本書は、「害虫」と人間の関わり合いの歴史を豊富な事例を元に、わかりやすくまとめられている。台湾などの植民地から、北海道や沖縄の開拓地まで、近代になって日本の領土が広がっていくごとに、現地の昆虫は開拓者に深刻な病気をもたらしてきた。その対策として、政府が西洋の対策を取り入れて、学者に調査と実験をさせて本腰を入れてきた歴史や、特定の虫を「害虫」として国民に広く知らしめるための教育に腐心してきたことが、述べられている。

さらに注目すべきはエピローグであり、日本はかつて、「害虫」と呼ばれる昆虫を無理に排除してこなかったから、エコロジカルであるといった、「西洋=自然破壊、東洋=エコロジー」という単純な二元論的な議論を超えなければいけないと主張している点である。こういった「西洋対日本」という対比は他に多くみれる主張であり、ただの自己満足ならぬ「日本人満足」に陥っていることが多い。つまり「害虫」だけでなく、概念や価値観は、時代による社会的な利益によっていくらでも変容してきたものである。本書は「害虫」が、不快感ではなく、かなりの満足感を人間に与えてくれる一冊である。
科学の発達と社会の変化とが“害虫”という概念を産み出した ★★★★☆
「害虫」に関する一種の“薀蓄本”として読んでも十分に面白いが、それだけで評価するのはあまりにも勿体ない。著者本来の野望は、エピローグやあとがきに書かれている通り、自然科学もそれ自体として社会の影響から独立して自立的に発達するものではないことや、それと同様に、我々にとって「望ましい自然」や「そのための科学技術」について考えることは即ち、我々自身が自分たちにとって「望ましい社会とは何か」を考えることに他ならないのだということを、気づかせるところにあるからだ。

著者は「害虫」に対する我々の固定観念(人はそれを「常識」と呼ぶ)を次々とひっくり返して見せることで、自身の主張を裏付けていく。害虫概念の変化は、むしろそのための格好な素材だったと考えた方が良いのかもしれない。

しかしこのところ、本書と同様、自然環境の問題に対して、自然科学の分野からだけではなく、人文科学、特に社会学の分野からアプローチして行こうとする態度が一般化して来たような気がする。現在の自然環境の変化が、他でもない人間社会の変化によってもたらされたものであり、その結果として失われた自然環境の活力を回復するためには、まず人間の社会が変わる必要があることを考えるならば、それは誠に喜ばしいことである。

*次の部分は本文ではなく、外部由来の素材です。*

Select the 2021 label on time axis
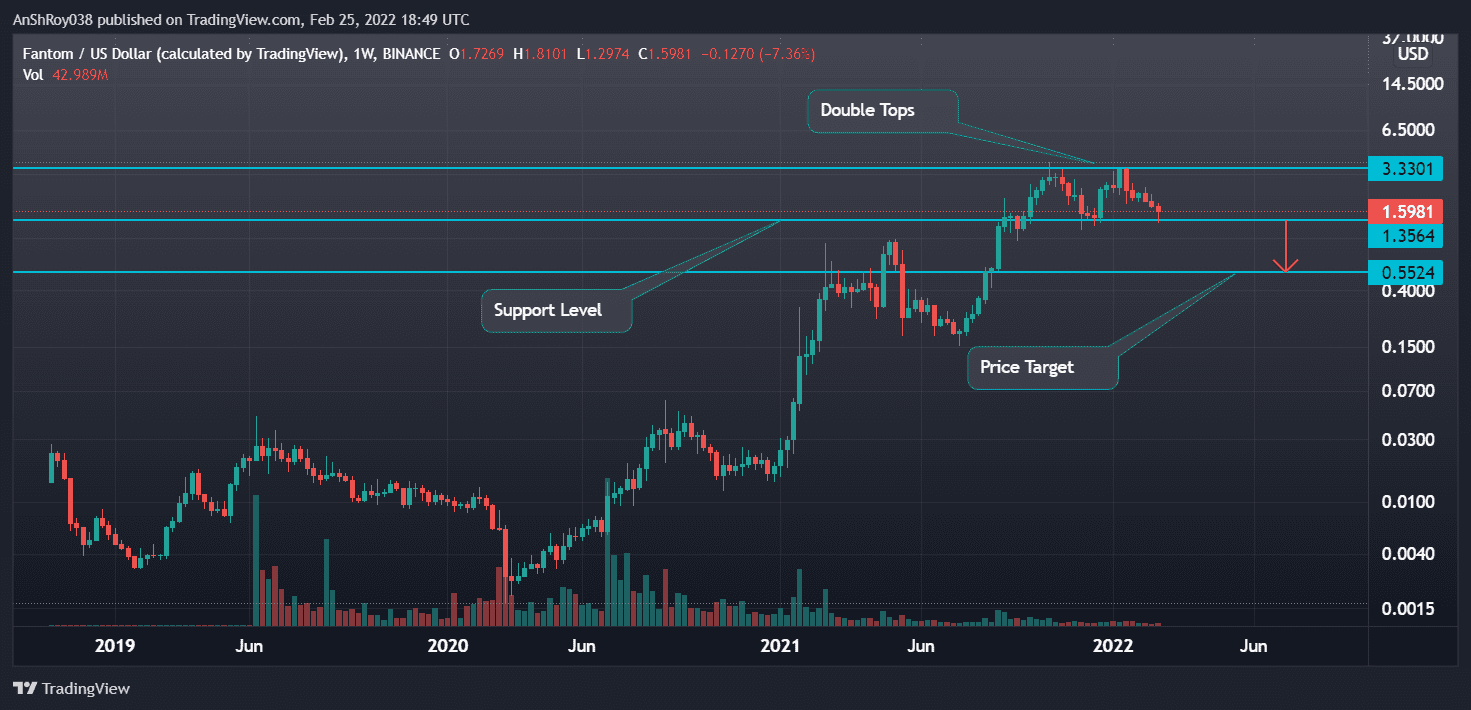The image size is (1471, 710). point(781,646)
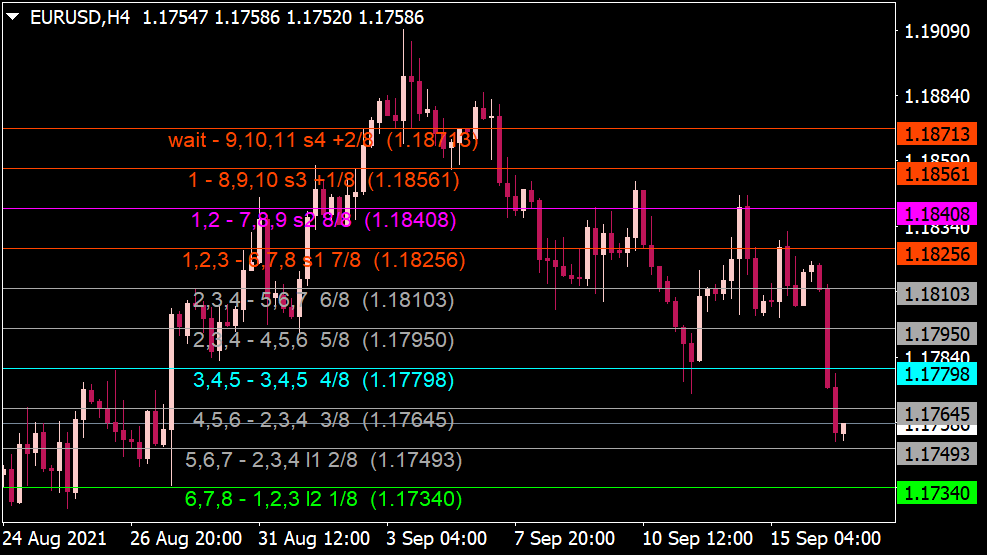Select '3 Sep 04:00' on the time axis
987x555 pixels.
coord(439,538)
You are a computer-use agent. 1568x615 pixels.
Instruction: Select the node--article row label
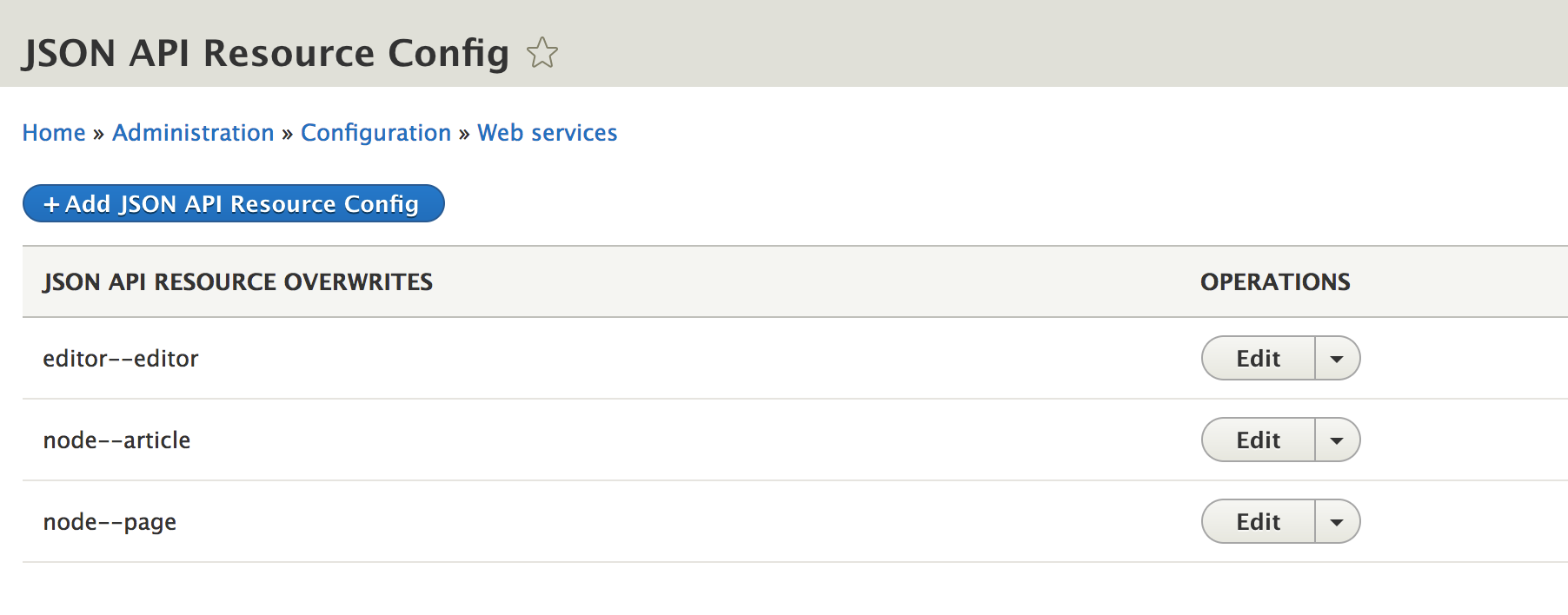click(x=116, y=440)
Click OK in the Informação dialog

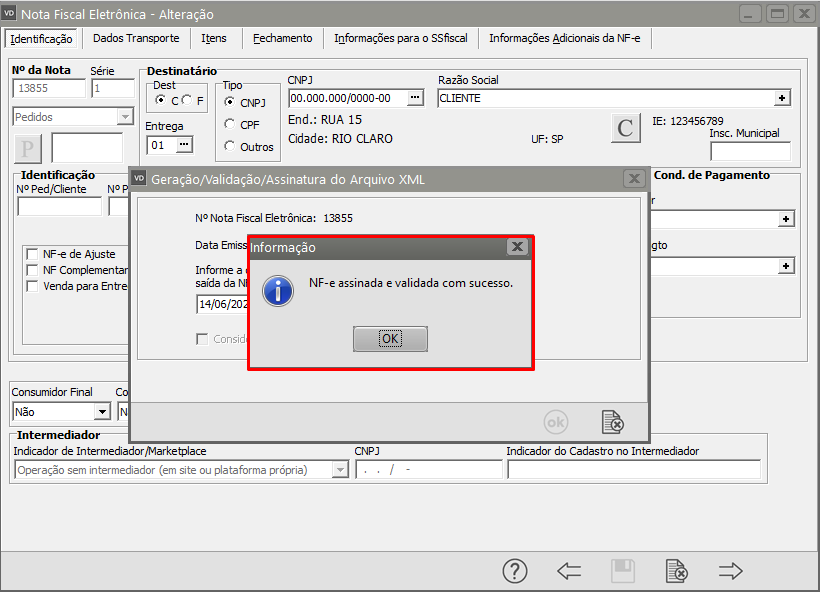point(390,339)
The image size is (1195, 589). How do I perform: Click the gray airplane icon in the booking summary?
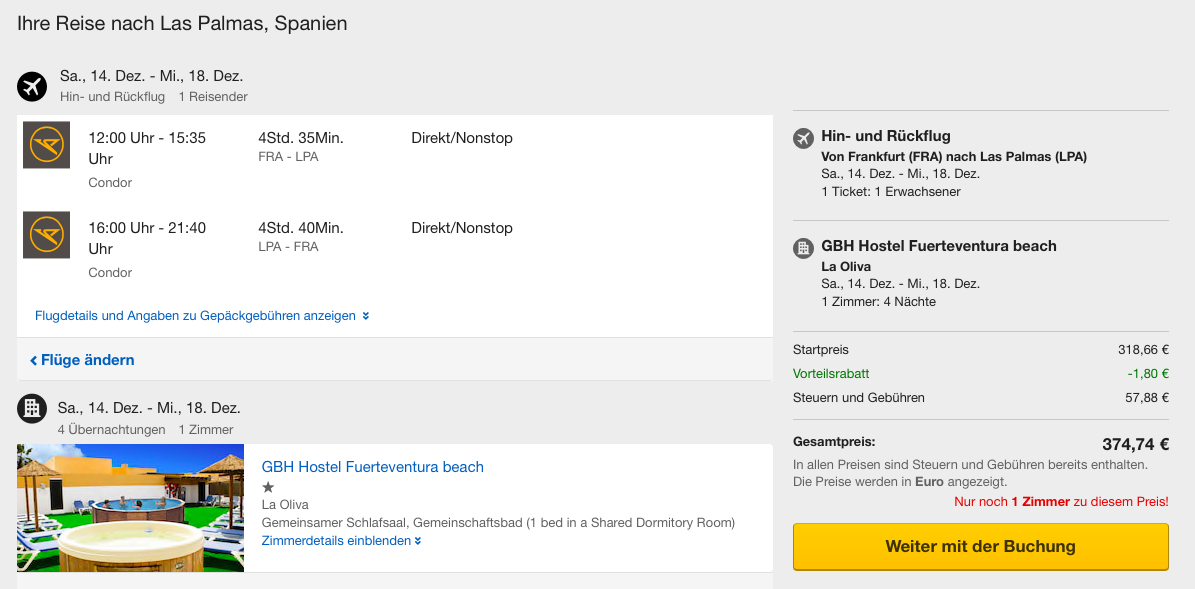(803, 138)
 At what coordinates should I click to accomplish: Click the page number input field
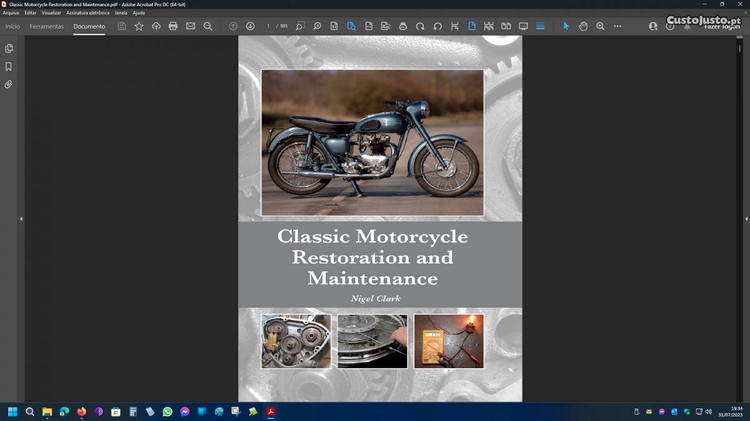[270, 26]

本書の内容はいわゆる「昆虫好き」の皆様から見れば些か物足りないものなのかもしれないが、ヒトの社会と自然の生き物との関係性に関心を持つ者にとっては、大いに学べる。少しでも多くの人々に読まれることを願う。
虫と農薬と医学と戦争の深い関係 ★★★★★
「害虫」という概念が、どのように生まれたのかをわかりやすく解説した画期的な本である。
 本書の中心となる虫は、イネを食害する蛾や、伝染病を仲介する蚊・蝿等、ヒトの生産活動や健康に害を及ぼす虫である。それらがどのように「害虫」と呼ばれるようになり、排除されるようになったのか、資料を示しながら解説している。
 江戸時代まで虫による農作物被害は天災とされていたが、明治になってもたらされた社会の近代化・均質化によって「害虫」の概念が形成されたと筆者は述べる。また、戦争によって農薬の必要性が高まり、虫と農薬についての研究が進んだという指摘は大変興味深い。
 その種数と個体数において他の生物を圧倒する虫。地球は虫の惑星なのである。私たちはこれからの環境問題を考えていく上で、虫についても本書のように生物学的な面からだけでなく、より多面的に考察する必要があるだろう。
 蛇足ながら…本書の帯には「なぜゴキブリは嫌われるのか?」のコピー。本書は、いわゆる「不快虫」とヒトとの関わりを中心にした本ではない。誤解を招く宣伝文句だと思う。
害虫研究の黎明期の人々にスポットを当てた社会史的新書 ★★★★☆
 そもそも「害虫」という概念の生い立ちから始めなければならない。
 明治時代に日本を訪れた外国人は一様に驚いたと紹介されている。いわく「日本人が大量の蚊、シラミ、ノミに囲まれていながら、まったく気にしていない」と。
 当時は当然の光景、環境で、ムシと共存していたということか。
 では、いつから「害虫」を徹底的に排除する社会になっていったのか。
 本書は害虫研究の黎明期の人々にスポットを当て(害虫紹介がメインではない)、殺虫剤開発の歴史などをひも解く。
 害虫に対する欧米との認識の差も興味深い。
 なかなか読みごたえがある。
読みものとして面白いです。 ★★★★☆
歴史とあわせて、害虫について述べており、興味深く読めます。
しかし、やや、表層的な感じも否めません。
話のネタとしては十分だと思います。

この分野では、新しい教科書が少ないのですが、より深く知るには、朝倉書店の「応用昆虫学」、「昆虫生理生化学」などがオススメです。